The company describes the Yellowbrick Data Warehouse as a turnkey appliance for data warehousing and running analytics on that data. It is based on a custom hardware-software combo that is purportedly up to 140 times faster than rivals.
It achieves this performance partly through a technique that Yellowbrick calls native flash queries. Briefly, the data being processed is streamed directly from SSD and into the CPU cache, bypassing main memory entirely in order to take advantage of the massive bandwidth that the flash storage subsystem offers.
Each Data Warehouse is a rack-mount enclosure with a number of compute blade nodes plus two manager nodes, with connectivity via 2x 10GbE or 2x 40GbE network ports per manager node. The Yellowbrick Data Warehouse 2300 Series, introduced in February 2019, can be configured with up to 30 compute nodes and can store up to 2.4 petabytes of customer data.
Co-founder and chief executive Neil Carson claimed in a statement today that Yellowbrick Data is the fastest SQL analytics platform on the market, combining speed, flexibility, and security with predictable costs.

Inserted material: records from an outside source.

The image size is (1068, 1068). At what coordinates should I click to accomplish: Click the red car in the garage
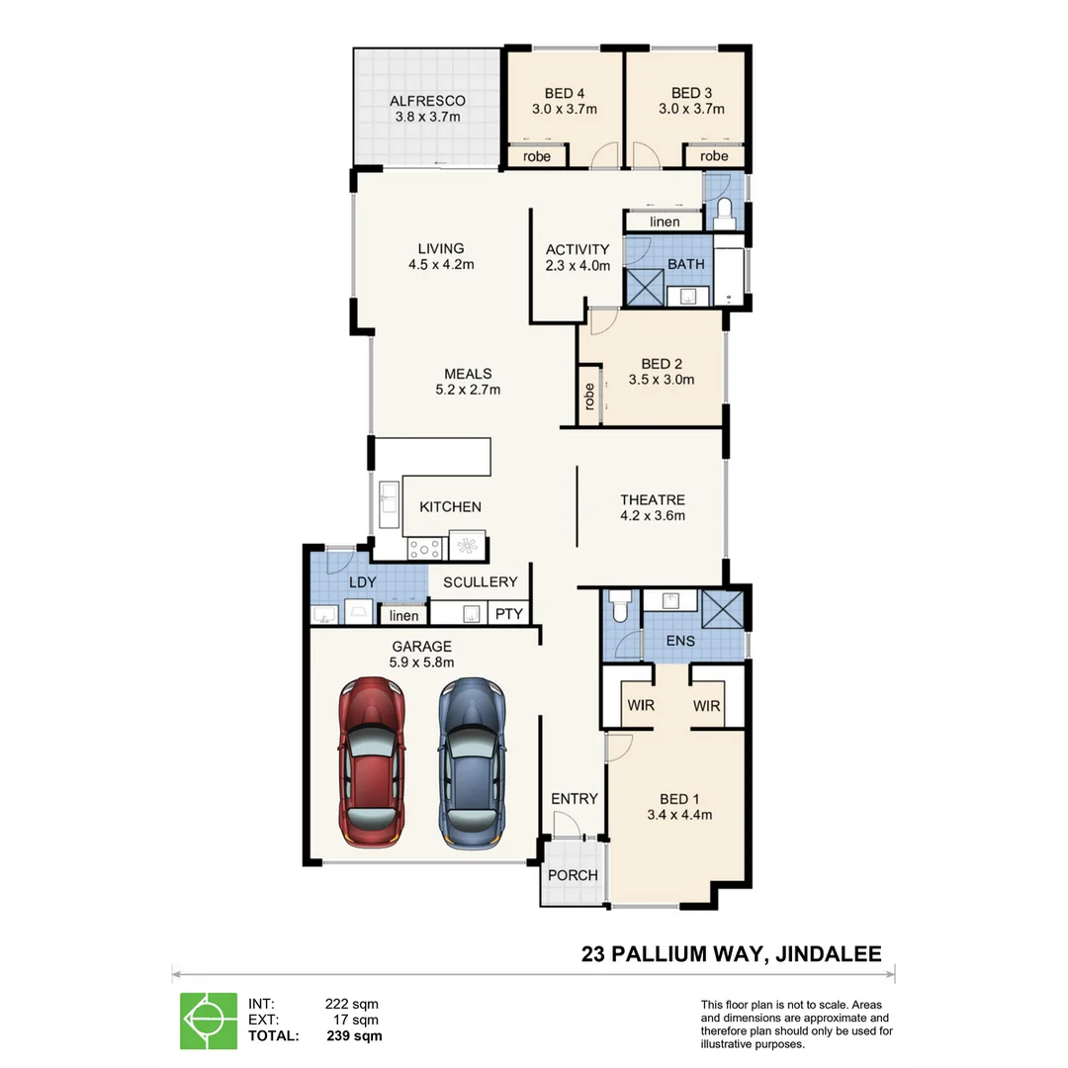372,762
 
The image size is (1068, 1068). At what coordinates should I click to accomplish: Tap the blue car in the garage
472,762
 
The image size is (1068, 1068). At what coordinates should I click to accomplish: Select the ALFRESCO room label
428,101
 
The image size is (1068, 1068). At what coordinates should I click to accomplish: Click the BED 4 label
565,93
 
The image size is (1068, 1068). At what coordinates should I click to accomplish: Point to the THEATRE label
653,500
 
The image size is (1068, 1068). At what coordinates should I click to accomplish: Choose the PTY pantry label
509,614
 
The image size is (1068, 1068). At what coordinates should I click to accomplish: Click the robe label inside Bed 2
589,397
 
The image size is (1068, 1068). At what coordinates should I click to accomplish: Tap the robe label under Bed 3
714,156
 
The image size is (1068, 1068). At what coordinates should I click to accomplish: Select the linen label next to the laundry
403,616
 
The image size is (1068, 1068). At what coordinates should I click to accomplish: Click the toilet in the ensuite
620,605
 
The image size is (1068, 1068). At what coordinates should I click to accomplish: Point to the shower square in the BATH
645,288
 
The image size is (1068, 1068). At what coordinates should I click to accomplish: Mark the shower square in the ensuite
722,609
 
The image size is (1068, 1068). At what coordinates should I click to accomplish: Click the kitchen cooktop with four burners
424,549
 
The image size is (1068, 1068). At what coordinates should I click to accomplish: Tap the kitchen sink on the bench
389,504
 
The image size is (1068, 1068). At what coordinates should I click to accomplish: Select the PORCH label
573,875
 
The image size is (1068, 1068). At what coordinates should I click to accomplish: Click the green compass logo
209,1021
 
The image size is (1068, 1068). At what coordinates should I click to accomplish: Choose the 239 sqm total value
354,1036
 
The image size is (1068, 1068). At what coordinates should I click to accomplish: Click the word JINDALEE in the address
829,954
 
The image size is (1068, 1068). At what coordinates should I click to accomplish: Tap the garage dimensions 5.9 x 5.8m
421,662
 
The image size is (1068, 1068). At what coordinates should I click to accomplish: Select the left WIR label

“This mix is driving growth for our company, and success for our expanding set of new and existing global customers,” he said.
One Yellowbrick customer is behaviour-based fraud detection firm ThreatMetrix. CTO Matthias Baumhof said in a statement today that Yellowbrick Data came out tops when his company tested it against rival data warehouses and Hadoop-based solutions.
“Our user queries are completely ad hoc and the Yellowbrick workload management capabilities allowed us to guarantee interactive response times for our portal users, even under high concurrency,” he said.